Running is a solitary process for me. My very independent, internal nature collides with a public profession; someone who needs to be emotionally accessible and helpful for others. I can turn off the tap on my own needs and easily tune into others. What I haven't mastered is how to plug back in to the world, besides my own natural tendency to regroup into myself.

If our basic nature never changes, what does?? I watch people change all the time. The more I fall into my own mind, the more my emotions shake themselves out for my education. I feel I perpetually need to nurse myself from one stepping stone to the next, which are the islands of solidity in the massive flood of turmoil and change.
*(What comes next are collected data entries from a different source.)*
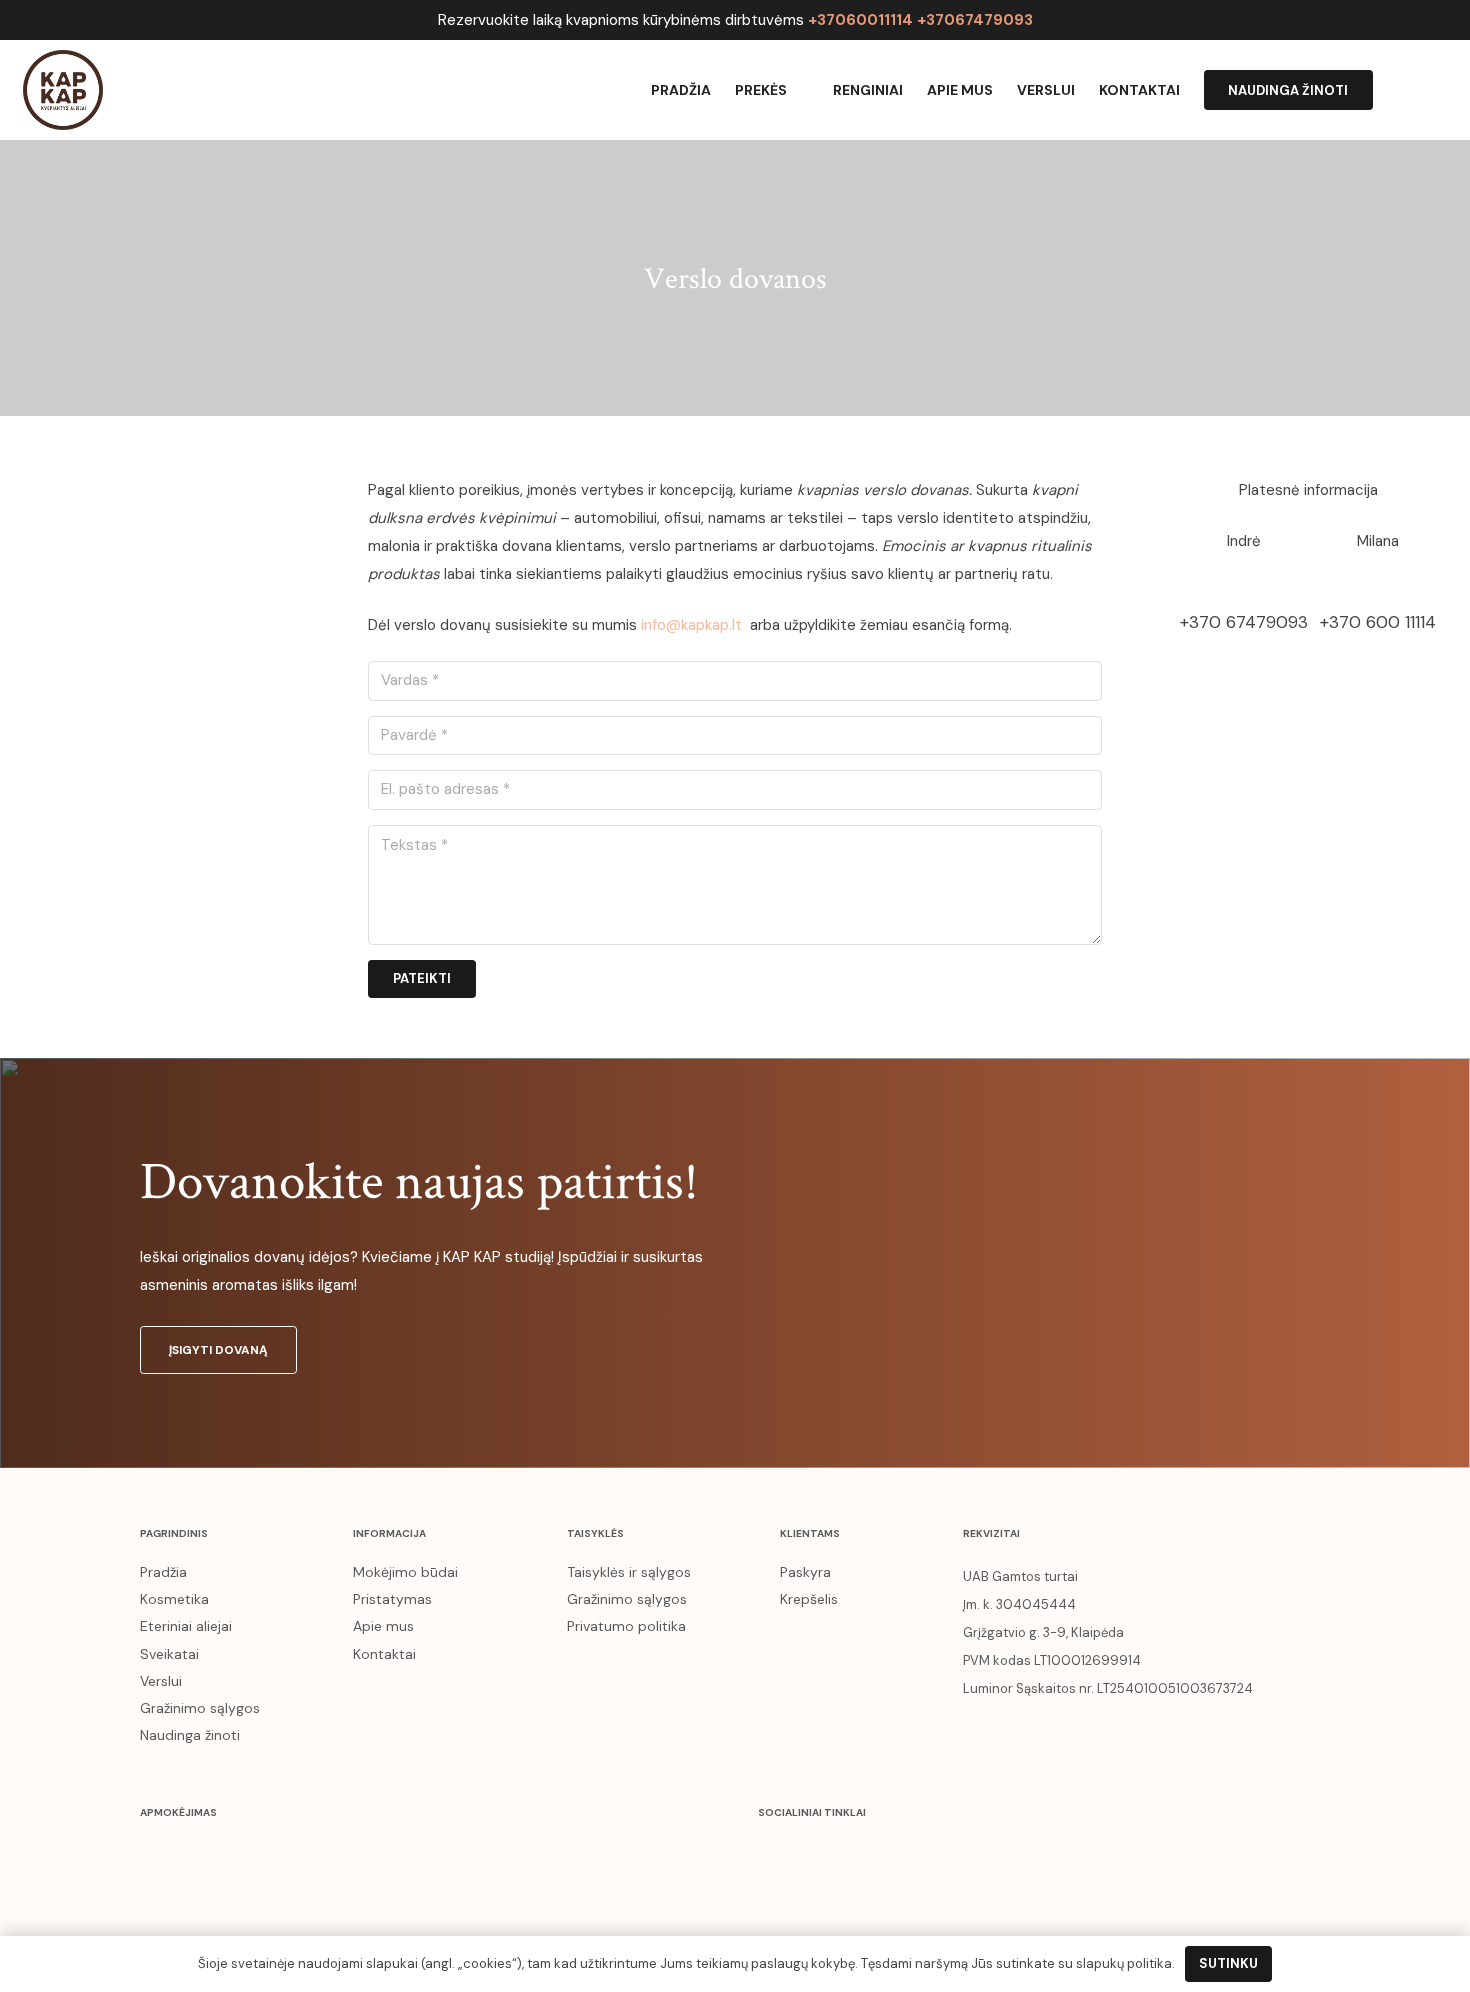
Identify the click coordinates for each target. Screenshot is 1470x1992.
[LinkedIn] (898, 1854)
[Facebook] (777, 1854)
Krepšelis (809, 1599)
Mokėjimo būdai (405, 1572)
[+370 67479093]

Today, running gave me a hint of the old peace I mustered over those first years of building my base. It was good to know that somewhere deep inside I still have a runner in me. She may have woke up one morning older and creakier, struggling a little more than usual, but she still RUNS. Lesson to self: nothing leaves, maybe just dormant. Wake it up, wake it up wake it up!! And learn from yourself, from the vast resources and pleasures of your own innate curiosity and mind!!

2 comments:

Anonymous said...

I've read in runners world that a beginner runner can hope to improve for 8 years with good training, and after that age catches up and it's hard to improve further. It worked out that way for me.
Glad you'r still posting, it's been a while! I was worried about you!
Jim

Right Brain Runner said...

thanks Jim...yea it's been hard to get steady and consistent again, but I'm determined as always to keep at it. I appreciate your support as always. Happy running!